How I feel about the situation with my BPDfather, how it has affected me. My mother knows now about how much negative impact this whole dynamic had in my physical and mental health, so she believes that if I express my feelings, my father will take it more seriously I think? Maybe really try to change? Or at least be aware that his way of acting will no longer be accepted, wich I have talked several times with her. And putting some clear bounderies too I guess.

Excerpt
What would it be like to decline doing what your mother wants, and to do what you think is best instead?

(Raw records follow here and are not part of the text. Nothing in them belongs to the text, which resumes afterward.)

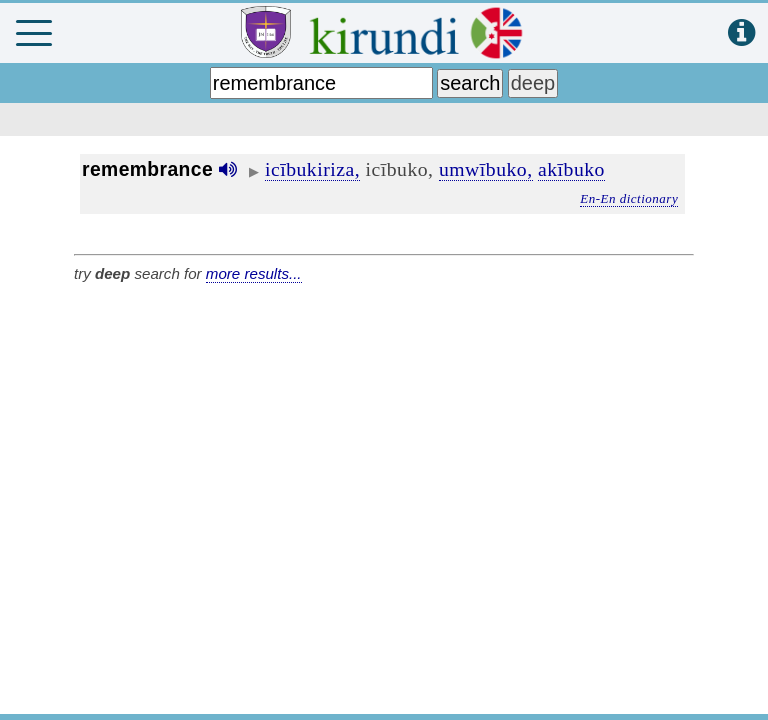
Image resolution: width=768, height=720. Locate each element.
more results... (254, 273)
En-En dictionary (629, 198)
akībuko (571, 169)
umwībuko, (486, 169)
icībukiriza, (312, 169)
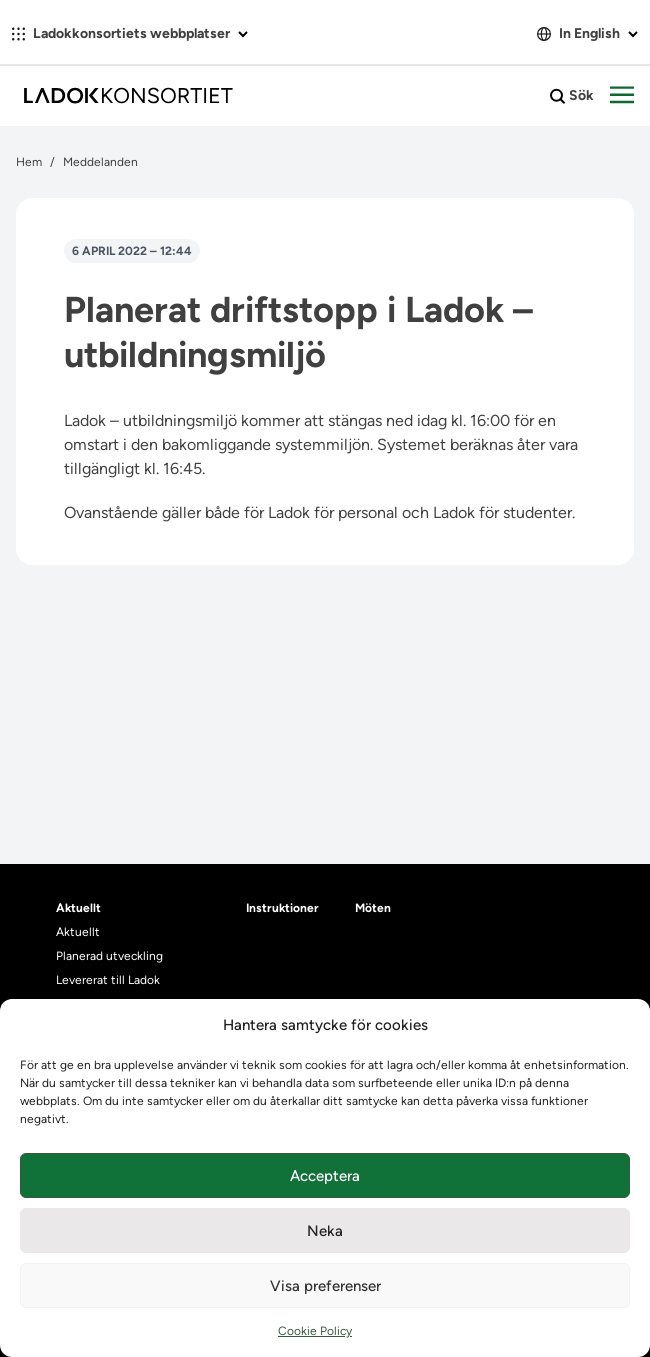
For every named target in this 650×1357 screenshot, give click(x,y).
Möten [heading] (373, 908)
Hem (29, 162)
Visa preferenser (325, 1286)
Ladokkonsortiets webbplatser (130, 33)
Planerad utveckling (109, 956)
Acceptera (325, 1176)
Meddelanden (100, 162)
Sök (572, 96)
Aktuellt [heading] (78, 908)
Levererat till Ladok (108, 980)
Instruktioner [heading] (282, 908)
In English (587, 33)
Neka (325, 1231)
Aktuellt (78, 932)
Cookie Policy (315, 1331)
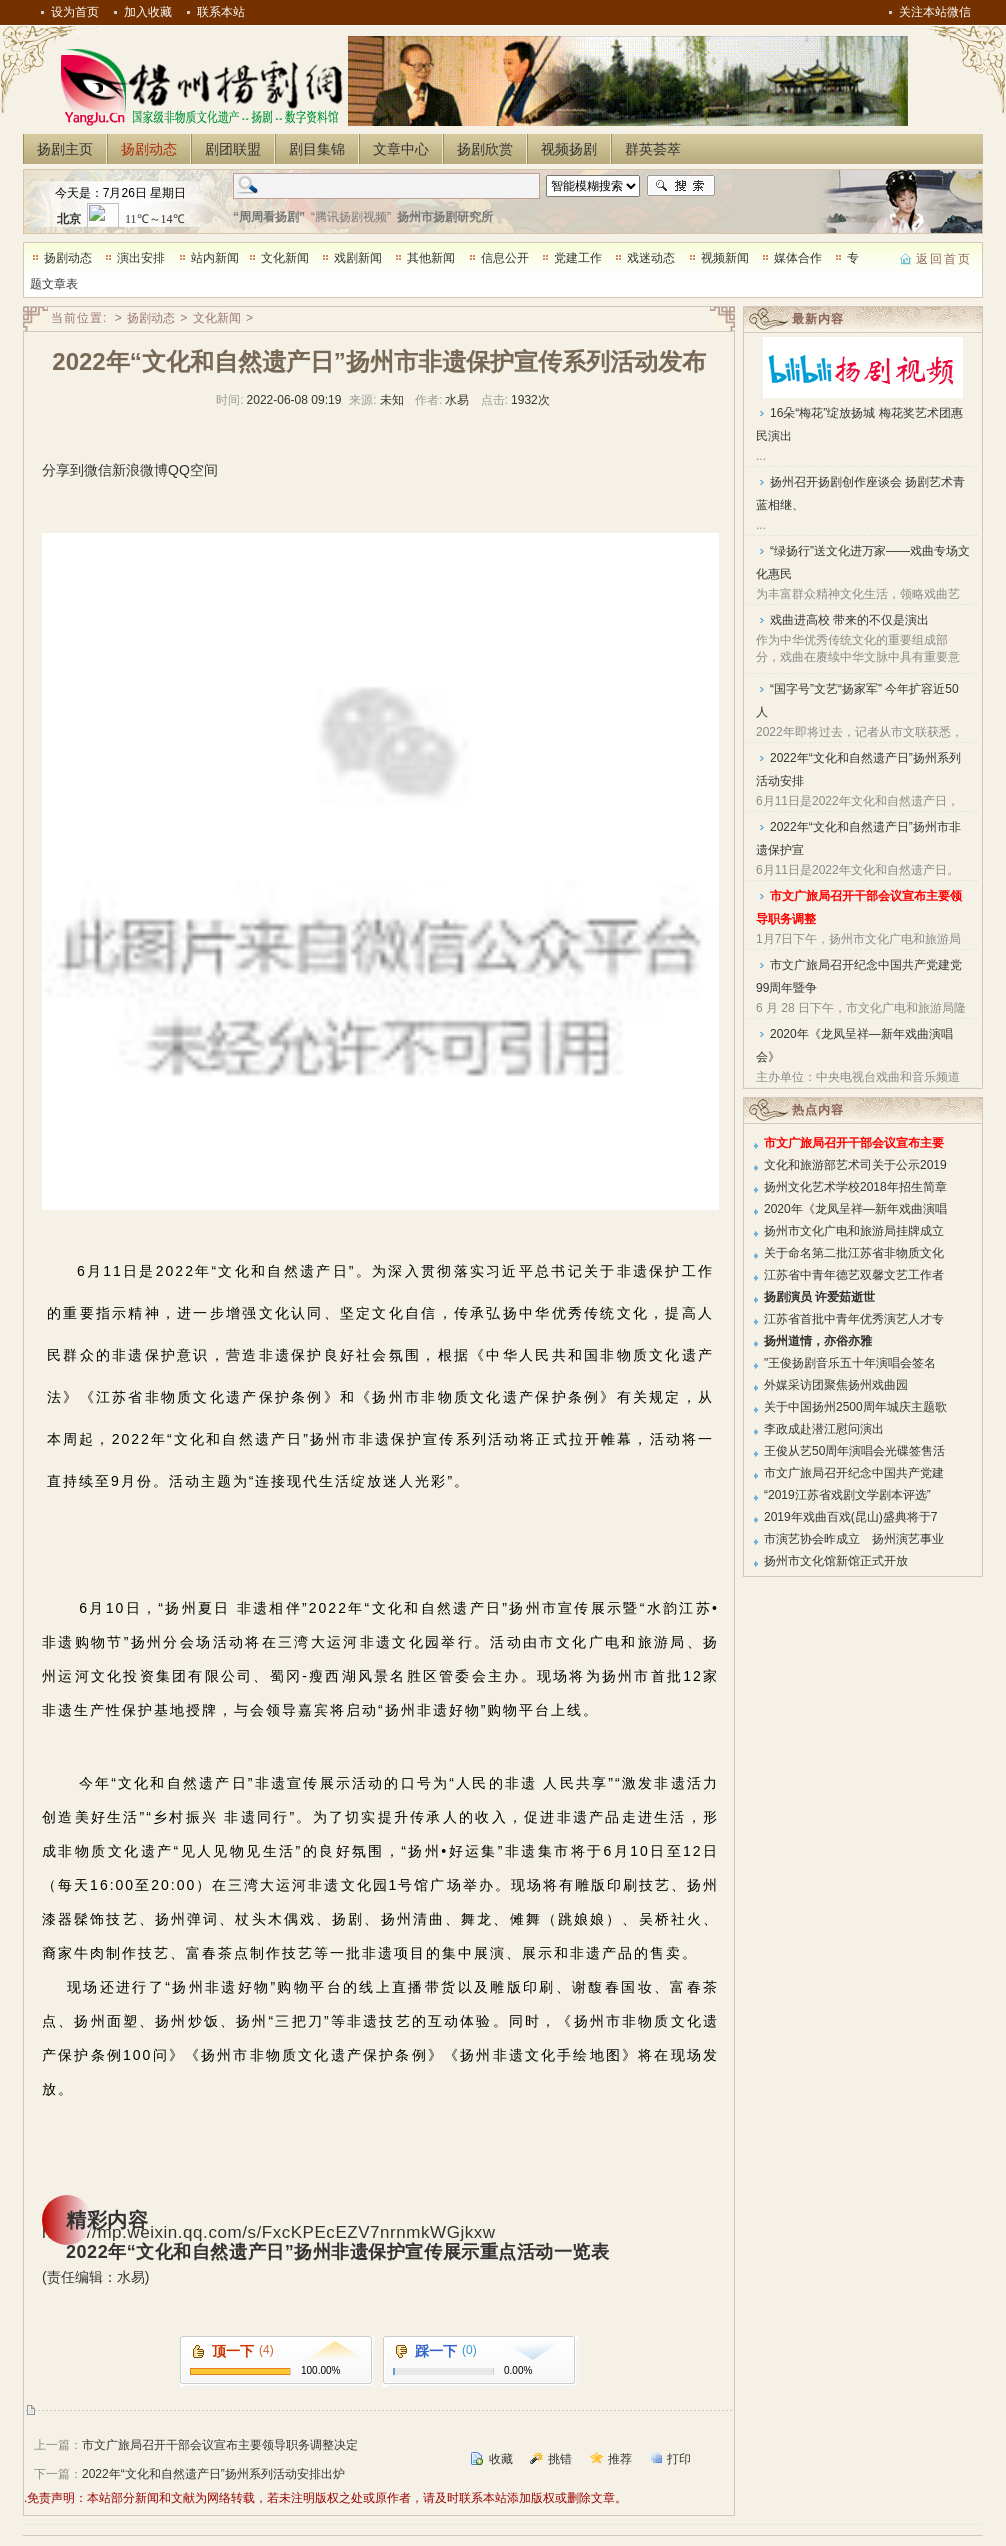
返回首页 (944, 259)
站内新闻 (215, 258)
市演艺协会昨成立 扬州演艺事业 (854, 1539)
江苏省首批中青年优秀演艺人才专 (854, 1319)
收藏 (501, 2459)
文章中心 (401, 149)
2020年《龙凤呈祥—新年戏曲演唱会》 (854, 1045)
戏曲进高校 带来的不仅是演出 (849, 620)
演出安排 (141, 258)
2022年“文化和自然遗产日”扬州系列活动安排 (858, 769)
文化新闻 (285, 258)
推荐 (620, 2459)
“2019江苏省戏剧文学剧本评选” (847, 1495)
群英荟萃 (653, 149)
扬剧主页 (65, 149)
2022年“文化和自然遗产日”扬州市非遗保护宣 (858, 838)
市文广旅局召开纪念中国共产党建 (854, 1473)
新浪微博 (140, 470)
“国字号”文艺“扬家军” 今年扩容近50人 (857, 700)
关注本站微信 (935, 12)
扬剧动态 (149, 149)
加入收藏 (148, 12)
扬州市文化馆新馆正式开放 (836, 1561)
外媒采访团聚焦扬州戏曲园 (836, 1385)
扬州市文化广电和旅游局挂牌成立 (854, 1231)
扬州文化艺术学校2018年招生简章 (855, 1187)
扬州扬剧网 (198, 86)
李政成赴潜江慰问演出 (824, 1429)
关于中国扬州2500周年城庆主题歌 (855, 1407)
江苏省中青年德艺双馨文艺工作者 (854, 1275)
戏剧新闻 (358, 258)
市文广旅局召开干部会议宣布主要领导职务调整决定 (220, 2445)
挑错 (560, 2459)
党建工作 (578, 258)
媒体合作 (798, 258)
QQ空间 (193, 470)
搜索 (681, 186)
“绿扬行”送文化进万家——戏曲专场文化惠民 (863, 562)
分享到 (63, 470)
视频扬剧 (569, 149)
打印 (679, 2459)
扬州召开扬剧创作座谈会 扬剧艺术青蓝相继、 (860, 493)
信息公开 (505, 258)
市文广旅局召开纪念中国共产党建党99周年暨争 (859, 976)
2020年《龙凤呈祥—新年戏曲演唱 (855, 1209)
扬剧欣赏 (485, 149)
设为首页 (75, 12)
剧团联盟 (233, 149)
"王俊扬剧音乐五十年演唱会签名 (850, 1363)
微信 (98, 470)
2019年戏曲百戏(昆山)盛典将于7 (850, 1517)
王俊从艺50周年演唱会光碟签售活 (854, 1451)
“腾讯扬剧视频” (351, 217)
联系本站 (221, 12)
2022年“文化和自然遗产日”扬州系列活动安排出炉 (213, 2474)
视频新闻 (725, 258)
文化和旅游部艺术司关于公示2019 (855, 1165)
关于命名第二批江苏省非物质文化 (854, 1253)
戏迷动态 (651, 258)
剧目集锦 (317, 149)
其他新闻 (431, 258)
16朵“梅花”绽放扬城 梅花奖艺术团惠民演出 (859, 424)
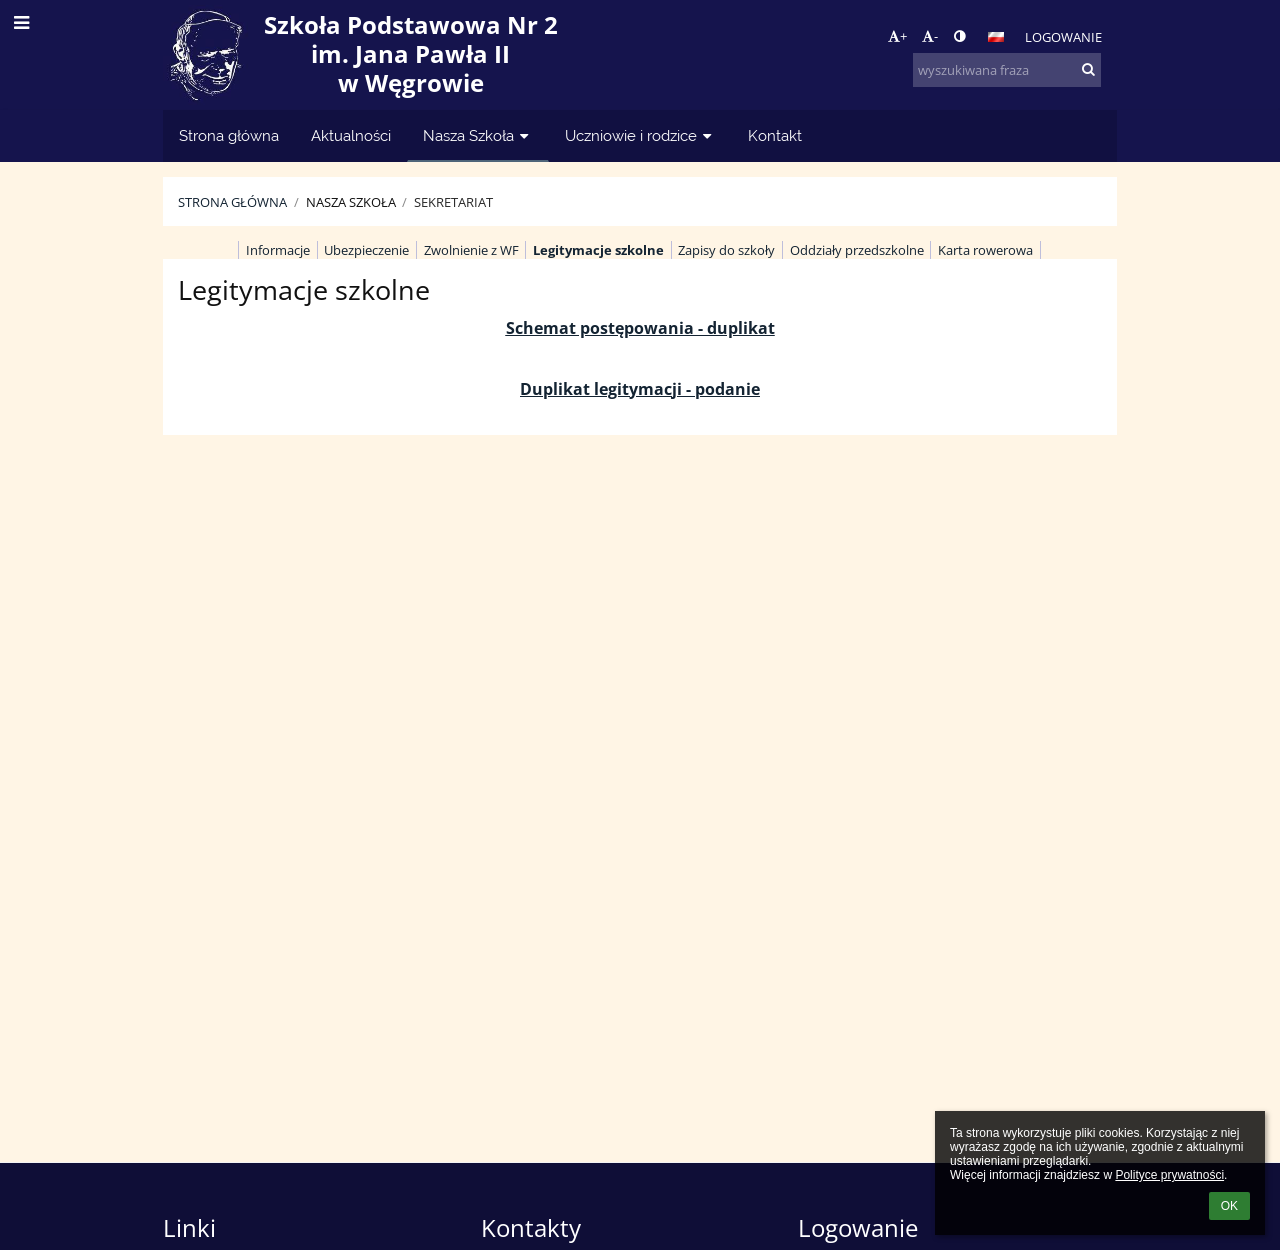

I'm not sure what I want. My first reaction to conflict is usually to hide, wich doesn't really work in realy life often, and is quite impossible. I see my father every day, I live with him for the moment, and acting like nothing happens will end up making me more nervous, and will make him more nervous too. I do believe that I'll have to talk to him to be clear where we're standing now and to talk about my boundaries. So I could decline to hear her advice, but's very probably that it will come bite my in the ass, not because she might "punish me" or something, but because it's real life, where I can't avoid my problems forever.

This serves also as an update, but after reading the letter, my mother actually apologized. For not having realized what was going on and for not having protected me when I need it. Wich is a HUGUE thing for me. And funnily, told me to do whatever I wanted.